Unpublished Disposition, 889 F.2d 1096 (9th Cir. 1989)

Annotate this Case
U.S. Court of Appeals for the Ninth Circuit - 889 F.2d 1096 (9th Cir. 1989)

UNITED STATES Of America, Plaintiff-Appellee,v.John McELVY, Defendant-Appellant.

No. 88-3194.

United States Court of Appeals, Ninth Circuit.

Argued and Submitted Oct. 4, 1989.Decided Nov. 20, 1989.

Before FLETCHER, FERGUSON and FERNANDEZ, Circuit Judges.


MEMORANDUM* 

John McElvy was convicted at a jury trial of conspiracy to distribute cocaine. He appeals the conviction, contending that (1) the trial court should have given a multiple conspiracy instruction to the jury, (2) the trial court should have granted McElvy's motion for judgment of acquittal, and (3) the prosecuting attorney improperly commented during closing argument on McElvy's decision not to testify. We affirm on each issue.

FACTS

The Conspiracy and Testimony on McElvy's Participation

John McElvy was charged with conspiring to distribute cocaine along with eleven other people. The government alleged that the conspiracy began sometime during the summer of 1985 and ended on February 6, 1987, when a major player in the conspiracy was arrested. McElvy was tried with Rusty Ward, and two other conspirators were tried together prior to McElvy and Ward's trial. The remaining co-conspirators plead guilty or were not charged; some cooperated with the government.

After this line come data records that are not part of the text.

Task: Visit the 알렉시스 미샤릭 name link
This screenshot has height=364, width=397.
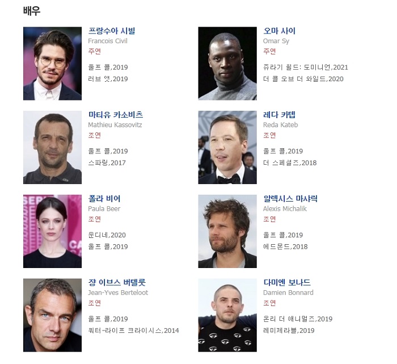Action: point(290,199)
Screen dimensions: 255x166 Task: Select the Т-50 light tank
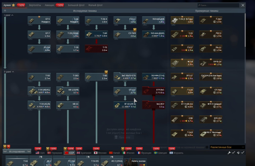[39, 76]
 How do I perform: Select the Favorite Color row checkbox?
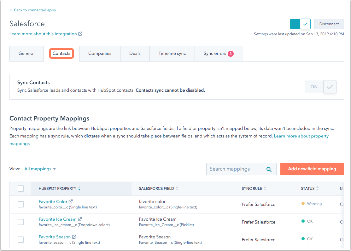point(21,204)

The government's involvement in the conspiracy began in October 1986 when co-conspirator Terry Toepper, believing that he was about to be turned in for drug dealing, approached Special Agent Bernie Hubley of the Montana FBI. He advised Hubley of his involvement in a conspiracy to obtain cocaine in Florida and sell it in Montana, and offered to cooperate with the FBI. The conspiracy began when, according to Toepper, he and Franz Magdalener, the original conspirators, agreed in the summer of 1985 to help finance a planned marijuana smuggling venture by obtaining and distributing cocaine. Hubley became involved in the conspiracy by helping to finance the cocaine deals and participating in their operation.

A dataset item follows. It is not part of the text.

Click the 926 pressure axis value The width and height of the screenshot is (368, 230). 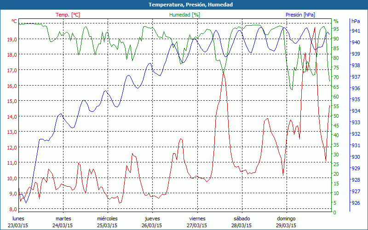click(x=356, y=203)
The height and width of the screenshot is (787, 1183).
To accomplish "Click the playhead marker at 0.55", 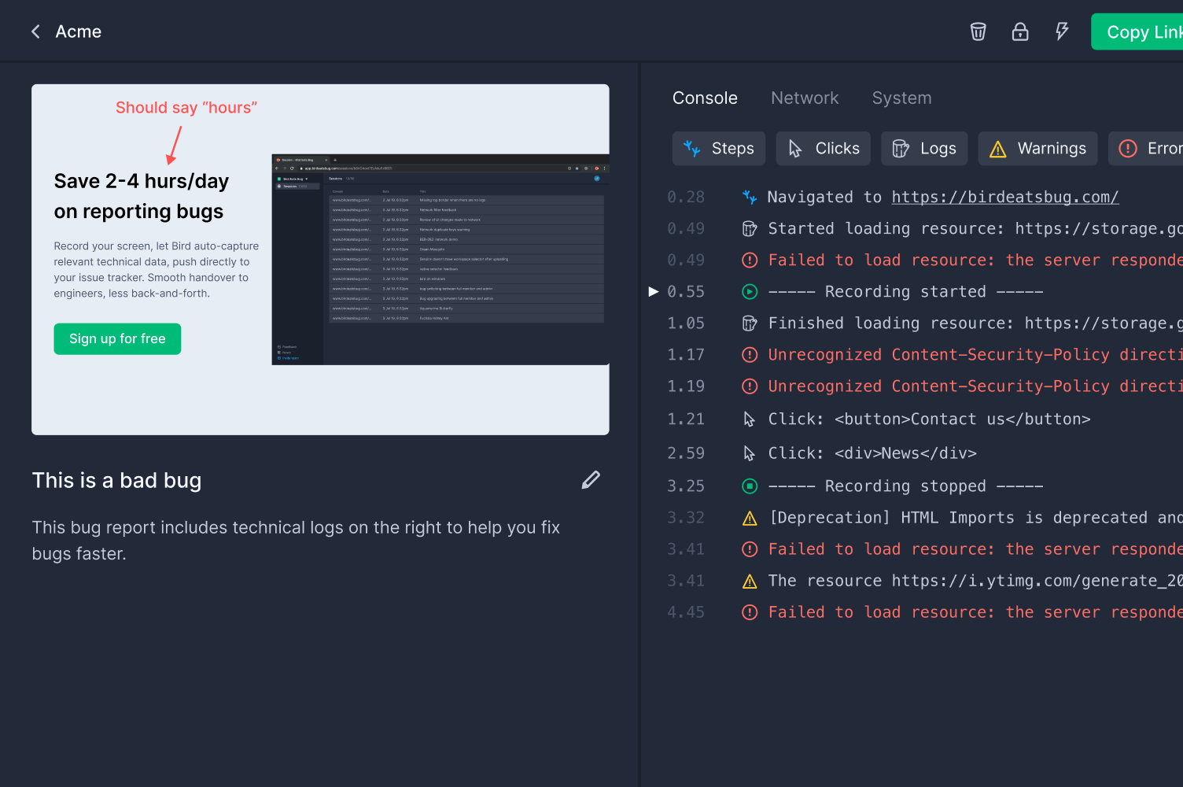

During 1986, the various co-conspirators traveled between Florida and Montana on conspiracy-related business; and money and drugs flowed between the two states. McElvy's alleged involvement began in the summer of 1986, when he traveled to Montana with Magdalener, allegedly on conspiracy business. Toepper and Magdalener both testified that the only reason for McElvy to come to Montana was to participate in the drug deal. While in Montana, McElvy discussed distributing cocaine with Toepper and Magdalener over drinks at a bar. McElvy held himself out to Toepper to be the source of the cocaine sent from Florida to Montana. McElvy would obtain the cocaine, Magdalener would get it to Montana, and Toepper would sell it there.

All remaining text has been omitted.